• **Work request**
In the data below, the answer is the run of lines from the line containing "Task: Select the Projects sitemap icon" through the line containing "The height and width of the screenshot is (900, 1461).", both included; print it exactly and nothing else.

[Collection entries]
************

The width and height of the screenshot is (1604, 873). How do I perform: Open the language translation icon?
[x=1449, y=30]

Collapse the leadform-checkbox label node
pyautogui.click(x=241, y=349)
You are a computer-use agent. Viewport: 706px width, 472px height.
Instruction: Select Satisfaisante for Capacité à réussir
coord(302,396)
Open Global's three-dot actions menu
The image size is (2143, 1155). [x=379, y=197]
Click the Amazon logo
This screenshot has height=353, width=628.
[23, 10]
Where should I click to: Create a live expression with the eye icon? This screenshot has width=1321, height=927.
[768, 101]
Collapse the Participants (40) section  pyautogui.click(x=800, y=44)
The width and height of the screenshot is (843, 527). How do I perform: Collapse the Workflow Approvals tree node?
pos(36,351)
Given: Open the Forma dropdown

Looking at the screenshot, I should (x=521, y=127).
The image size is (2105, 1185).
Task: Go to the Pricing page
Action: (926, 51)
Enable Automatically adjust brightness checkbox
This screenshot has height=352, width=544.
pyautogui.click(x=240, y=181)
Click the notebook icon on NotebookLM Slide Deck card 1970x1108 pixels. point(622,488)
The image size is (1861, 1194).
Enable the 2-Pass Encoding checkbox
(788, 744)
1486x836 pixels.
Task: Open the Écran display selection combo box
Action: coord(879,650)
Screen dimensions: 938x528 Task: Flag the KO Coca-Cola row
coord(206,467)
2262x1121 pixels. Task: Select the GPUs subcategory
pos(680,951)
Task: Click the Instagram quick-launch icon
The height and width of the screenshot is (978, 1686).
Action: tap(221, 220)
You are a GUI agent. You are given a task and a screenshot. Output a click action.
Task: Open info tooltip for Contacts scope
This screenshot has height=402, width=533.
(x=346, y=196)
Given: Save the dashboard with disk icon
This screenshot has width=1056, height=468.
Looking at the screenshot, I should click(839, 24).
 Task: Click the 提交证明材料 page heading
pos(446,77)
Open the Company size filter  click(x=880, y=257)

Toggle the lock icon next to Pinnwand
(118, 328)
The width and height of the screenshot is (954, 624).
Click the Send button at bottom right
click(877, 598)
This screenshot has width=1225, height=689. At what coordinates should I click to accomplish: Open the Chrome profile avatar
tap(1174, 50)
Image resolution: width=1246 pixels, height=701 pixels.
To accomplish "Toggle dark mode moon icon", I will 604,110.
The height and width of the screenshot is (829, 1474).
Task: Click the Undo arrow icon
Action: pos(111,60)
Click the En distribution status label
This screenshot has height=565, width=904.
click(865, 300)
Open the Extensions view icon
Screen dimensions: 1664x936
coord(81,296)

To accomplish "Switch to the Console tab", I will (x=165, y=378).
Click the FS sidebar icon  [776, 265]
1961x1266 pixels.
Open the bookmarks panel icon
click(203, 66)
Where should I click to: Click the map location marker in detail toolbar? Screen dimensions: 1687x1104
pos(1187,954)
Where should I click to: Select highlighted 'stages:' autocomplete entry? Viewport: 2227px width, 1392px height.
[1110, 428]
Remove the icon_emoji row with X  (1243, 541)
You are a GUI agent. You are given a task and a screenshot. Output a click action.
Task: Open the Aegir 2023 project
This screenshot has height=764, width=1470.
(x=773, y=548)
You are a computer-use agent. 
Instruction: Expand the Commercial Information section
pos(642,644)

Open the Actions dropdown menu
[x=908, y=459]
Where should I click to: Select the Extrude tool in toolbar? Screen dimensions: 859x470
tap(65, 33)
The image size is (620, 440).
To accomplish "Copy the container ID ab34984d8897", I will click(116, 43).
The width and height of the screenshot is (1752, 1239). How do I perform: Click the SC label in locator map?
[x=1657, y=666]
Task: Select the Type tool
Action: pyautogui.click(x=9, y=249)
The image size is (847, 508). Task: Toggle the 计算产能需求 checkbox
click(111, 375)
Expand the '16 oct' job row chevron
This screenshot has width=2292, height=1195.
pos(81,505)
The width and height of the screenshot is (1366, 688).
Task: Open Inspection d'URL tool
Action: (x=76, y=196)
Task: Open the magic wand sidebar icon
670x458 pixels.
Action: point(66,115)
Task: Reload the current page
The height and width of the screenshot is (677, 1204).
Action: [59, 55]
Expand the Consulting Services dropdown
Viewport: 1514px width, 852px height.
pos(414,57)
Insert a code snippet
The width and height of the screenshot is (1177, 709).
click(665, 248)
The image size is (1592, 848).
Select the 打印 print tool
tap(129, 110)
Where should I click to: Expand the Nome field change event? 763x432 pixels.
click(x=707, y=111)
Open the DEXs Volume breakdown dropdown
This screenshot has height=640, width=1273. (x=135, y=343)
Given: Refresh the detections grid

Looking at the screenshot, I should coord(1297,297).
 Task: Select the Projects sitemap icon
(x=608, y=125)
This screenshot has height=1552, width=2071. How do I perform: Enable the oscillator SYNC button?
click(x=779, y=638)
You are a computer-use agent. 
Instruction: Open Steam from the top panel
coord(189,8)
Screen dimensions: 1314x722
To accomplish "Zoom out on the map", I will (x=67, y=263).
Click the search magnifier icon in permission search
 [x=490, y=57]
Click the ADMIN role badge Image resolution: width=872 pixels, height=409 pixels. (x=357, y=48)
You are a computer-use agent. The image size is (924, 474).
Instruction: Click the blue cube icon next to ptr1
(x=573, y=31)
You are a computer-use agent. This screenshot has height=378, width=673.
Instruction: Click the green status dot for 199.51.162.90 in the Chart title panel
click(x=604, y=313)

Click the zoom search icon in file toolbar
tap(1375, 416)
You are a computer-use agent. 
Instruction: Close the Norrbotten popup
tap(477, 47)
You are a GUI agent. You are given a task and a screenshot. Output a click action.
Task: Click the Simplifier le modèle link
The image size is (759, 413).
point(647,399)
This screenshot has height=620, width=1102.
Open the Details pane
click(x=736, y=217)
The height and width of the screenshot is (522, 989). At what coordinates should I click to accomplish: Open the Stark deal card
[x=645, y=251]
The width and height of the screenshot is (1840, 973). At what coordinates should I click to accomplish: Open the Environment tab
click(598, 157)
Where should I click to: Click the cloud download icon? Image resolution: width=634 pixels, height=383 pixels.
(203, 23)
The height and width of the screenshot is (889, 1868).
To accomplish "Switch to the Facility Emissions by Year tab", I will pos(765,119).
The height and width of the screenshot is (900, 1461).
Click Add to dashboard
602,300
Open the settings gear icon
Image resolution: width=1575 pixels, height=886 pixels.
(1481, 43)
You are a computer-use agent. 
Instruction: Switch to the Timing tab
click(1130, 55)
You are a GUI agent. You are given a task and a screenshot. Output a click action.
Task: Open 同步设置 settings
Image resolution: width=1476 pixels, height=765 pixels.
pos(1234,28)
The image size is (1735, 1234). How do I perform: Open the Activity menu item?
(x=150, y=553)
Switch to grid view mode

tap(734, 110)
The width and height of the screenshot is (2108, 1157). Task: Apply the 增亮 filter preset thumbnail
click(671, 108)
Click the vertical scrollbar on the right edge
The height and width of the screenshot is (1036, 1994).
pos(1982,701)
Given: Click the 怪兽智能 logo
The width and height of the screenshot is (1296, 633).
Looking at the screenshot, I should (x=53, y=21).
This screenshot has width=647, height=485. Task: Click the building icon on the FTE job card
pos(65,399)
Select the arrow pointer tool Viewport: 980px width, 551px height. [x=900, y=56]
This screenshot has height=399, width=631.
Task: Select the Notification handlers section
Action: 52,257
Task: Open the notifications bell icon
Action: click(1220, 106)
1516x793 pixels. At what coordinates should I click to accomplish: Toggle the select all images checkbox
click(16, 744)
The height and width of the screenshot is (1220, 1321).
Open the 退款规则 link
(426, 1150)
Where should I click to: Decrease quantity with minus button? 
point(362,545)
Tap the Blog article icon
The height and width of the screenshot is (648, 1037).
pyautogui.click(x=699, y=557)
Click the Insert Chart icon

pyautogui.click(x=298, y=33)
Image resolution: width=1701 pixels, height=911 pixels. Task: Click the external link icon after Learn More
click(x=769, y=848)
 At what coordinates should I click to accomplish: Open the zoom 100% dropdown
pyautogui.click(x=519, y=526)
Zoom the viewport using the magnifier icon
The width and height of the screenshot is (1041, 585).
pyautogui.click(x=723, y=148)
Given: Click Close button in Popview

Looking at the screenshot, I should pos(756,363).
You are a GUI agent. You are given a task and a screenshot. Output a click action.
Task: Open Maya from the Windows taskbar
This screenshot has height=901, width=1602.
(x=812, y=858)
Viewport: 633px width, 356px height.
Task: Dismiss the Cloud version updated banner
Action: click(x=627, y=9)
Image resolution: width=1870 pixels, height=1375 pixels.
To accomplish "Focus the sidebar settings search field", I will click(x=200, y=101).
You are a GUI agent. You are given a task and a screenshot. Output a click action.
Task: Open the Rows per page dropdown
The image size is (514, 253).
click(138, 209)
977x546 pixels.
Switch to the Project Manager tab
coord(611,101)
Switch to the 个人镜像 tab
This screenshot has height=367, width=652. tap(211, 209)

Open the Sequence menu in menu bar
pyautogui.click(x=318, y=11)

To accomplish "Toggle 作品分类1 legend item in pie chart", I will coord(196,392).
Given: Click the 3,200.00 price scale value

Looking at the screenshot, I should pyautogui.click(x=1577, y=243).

************

• **Solution for this task**
 Task: Select the Projects sitemap icon
(x=608, y=125)
This screenshot has height=1552, width=2071. How do I perform: Enable the oscillator SYNC button?
click(x=779, y=638)
You are a computer-use agent. 
Instruction: Open Steam from the top panel
coord(189,8)
Screen dimensions: 1314x722
To accomplish "Zoom out on the map", I will (x=67, y=263).
Click the search magnifier icon in permission search
 [x=490, y=57]
Click the ADMIN role badge Image resolution: width=872 pixels, height=409 pixels. (x=357, y=48)
You are a computer-use agent. The image size is (924, 474).
Instruction: Click the blue cube icon next to ptr1
(x=573, y=31)
You are a computer-use agent. This screenshot has height=378, width=673.
Instruction: Click the green status dot for 199.51.162.90 in the Chart title panel
click(x=604, y=313)

Click the zoom search icon in file toolbar
tap(1375, 416)
You are a computer-use agent. 
Instruction: Close the Norrbotten popup
tap(477, 47)
You are a GUI agent. You are given a task and a screenshot. Output a click action.
Task: Click the Simplifier le modèle link
The image size is (759, 413).
point(647,399)
This screenshot has height=620, width=1102.
Open the Details pane
click(x=736, y=217)
The height and width of the screenshot is (522, 989). At what coordinates should I click to accomplish: Open the Stark deal card
[x=645, y=251]
The width and height of the screenshot is (1840, 973). At what coordinates should I click to accomplish: Open the Environment tab
click(598, 157)
Where should I click to: Click the cloud download icon? Image resolution: width=634 pixels, height=383 pixels.
(203, 23)
The height and width of the screenshot is (889, 1868).
To accomplish "Switch to the Facility Emissions by Year tab", I will pos(765,119).
The height and width of the screenshot is (900, 1461).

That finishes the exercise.